BADEN-POWELL—THE MANNER OF MAN HE IS
THE BOY AND HIS PEOPLE
If it seems something of an impertinence to write about the life of a man who is still alive and apparently determined to be so for many years of energy and activity, it appears to be almost in the nature of a sacrilege to draw aside the veil which ought to shroud the privacy of his family life. Most English folk, whether they show it or not, are deeply in love with the sentiment expressed in Browning's lines,—
"A peep through my window if some should prefer,
But, please you, no foot over threshold of mine"—
but in the case of the Baden-Powell family many feet have already crossed the threshold, and many hands have drawn aside the curtain. It is not often that the lifting of the veil which usually hides English family life from the world's gaze reveals as charming and instructive a picture as is found in the contemplation of the people to whom the hero of Mafeking belongs. We all know that it is not necessary to spring from a great family in order to be a great man; we all know, too, that many a great family has produced a great fool. But when a great family does produce a great man the result is greater than could be obtained in any other way. Baden-Powell comes of a family-stock great in many ways, and were there reason or time for it, nothing could be more delightful or instructive than to endeavour to trace the connection between the main features and characteristics of his life and the hereditary influences which must needs have acted upon him. His ancestors have done so many fine things that one feels something like amazement to find their present day representative still adding lustre to the family name. According to the ordinary laws all the strength and virtue should have been exhausted in the stock ere now, but just as Baden-Powell himself is in certain ways a mysterious contradiction to things in general, laughing where other men would weep, and rising to great heights where most men would turn back to the valley in despair, so his family, after many generations of great activity, contradict the usual laws by increasing in strength and giving evidence of that growth and development which, as Dr. Newman told us in a remarkable sentence, is the only evidence of life.

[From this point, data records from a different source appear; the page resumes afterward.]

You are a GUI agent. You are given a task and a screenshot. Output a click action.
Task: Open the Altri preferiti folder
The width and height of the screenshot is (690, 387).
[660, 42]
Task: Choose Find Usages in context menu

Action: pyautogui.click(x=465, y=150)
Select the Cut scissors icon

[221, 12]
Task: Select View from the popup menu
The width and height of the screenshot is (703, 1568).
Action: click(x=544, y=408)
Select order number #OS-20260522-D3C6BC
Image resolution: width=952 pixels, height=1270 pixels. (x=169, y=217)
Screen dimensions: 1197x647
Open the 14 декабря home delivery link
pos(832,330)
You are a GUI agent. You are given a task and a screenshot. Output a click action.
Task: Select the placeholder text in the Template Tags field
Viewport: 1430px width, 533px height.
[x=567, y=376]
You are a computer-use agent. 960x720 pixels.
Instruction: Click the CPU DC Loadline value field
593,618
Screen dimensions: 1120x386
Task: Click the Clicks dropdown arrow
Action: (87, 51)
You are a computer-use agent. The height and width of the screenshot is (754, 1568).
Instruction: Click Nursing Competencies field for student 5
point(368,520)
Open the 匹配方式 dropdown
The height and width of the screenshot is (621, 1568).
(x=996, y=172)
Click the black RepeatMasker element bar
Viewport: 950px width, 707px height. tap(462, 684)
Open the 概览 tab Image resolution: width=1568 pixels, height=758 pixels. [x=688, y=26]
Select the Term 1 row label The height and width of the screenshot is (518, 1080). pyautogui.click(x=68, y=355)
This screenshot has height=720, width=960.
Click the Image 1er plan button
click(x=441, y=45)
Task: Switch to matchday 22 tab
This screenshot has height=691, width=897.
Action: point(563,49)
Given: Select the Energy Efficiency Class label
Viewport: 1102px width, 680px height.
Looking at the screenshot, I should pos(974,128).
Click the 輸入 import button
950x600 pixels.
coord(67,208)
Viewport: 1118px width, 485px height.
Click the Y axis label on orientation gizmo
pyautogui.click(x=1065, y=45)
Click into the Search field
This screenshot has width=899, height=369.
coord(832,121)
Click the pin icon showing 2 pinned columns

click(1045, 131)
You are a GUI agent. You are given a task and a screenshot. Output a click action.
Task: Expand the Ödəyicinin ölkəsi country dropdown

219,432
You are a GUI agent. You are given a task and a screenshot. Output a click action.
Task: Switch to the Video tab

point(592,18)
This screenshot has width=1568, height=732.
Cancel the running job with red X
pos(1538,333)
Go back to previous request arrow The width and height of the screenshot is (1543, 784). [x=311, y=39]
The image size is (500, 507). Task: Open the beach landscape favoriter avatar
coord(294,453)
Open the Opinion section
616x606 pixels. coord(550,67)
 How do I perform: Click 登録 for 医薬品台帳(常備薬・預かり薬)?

Robert Stephenson Smyth Baden-Powell was born at 6, Stanhope Street, London, on the 22nd February, 1857. He was the seventh son of the late Rev. Baden-Powell, sometime Savilian Professor in the University of Oxford, and of Henrietta Grace, daughter of Admiral W.H. Smyth, K.S.F. Of his father the future defender of Mafeking can have known little; Professor Baden-Powell died when his seventh son was only three years old. He was a man of great talents, widely known as a profound student in the physical sciences and as an exponent of broad and tolerant theology, a frequent contributor of learned papers to the transactions of the Royal Society, and a whole-hearted lover of nature and of the sights and sounds of country life. One would like to know more of him, and of such intercourse as existed between him and his children. They, however, were separated from him at an early age and were left to the sole guidance and friendship of their mother. It is rarely that children have a mother so well equipped for the performance of a difficult task—Mrs. Baden-Powell is in all respects a great woman and eminently fitted to be the mother of a hero. She, like her husband, came of a stock eminent for its qualities. Her father, Admiral W.H. Smyth, was a well-known seaman of his day, and his children have all achieved eminence in one way or another. One of his sons, Warington, became Mineral Inspector to the Crown; another, Fiazzi, Astronomer Royal for Scotland; a third, General Sir Henry Smyth, after a distinguished military career, was Governor and Commander-in-Chief at Malta from 1890 to 1893. Of his two daughters, the younger, Georgina Rosetta, was married in 1858 to Sir W.H. Flower, the eminent scientist; the elder, Henrietta Grace, had previously married Professor Baden-Powell.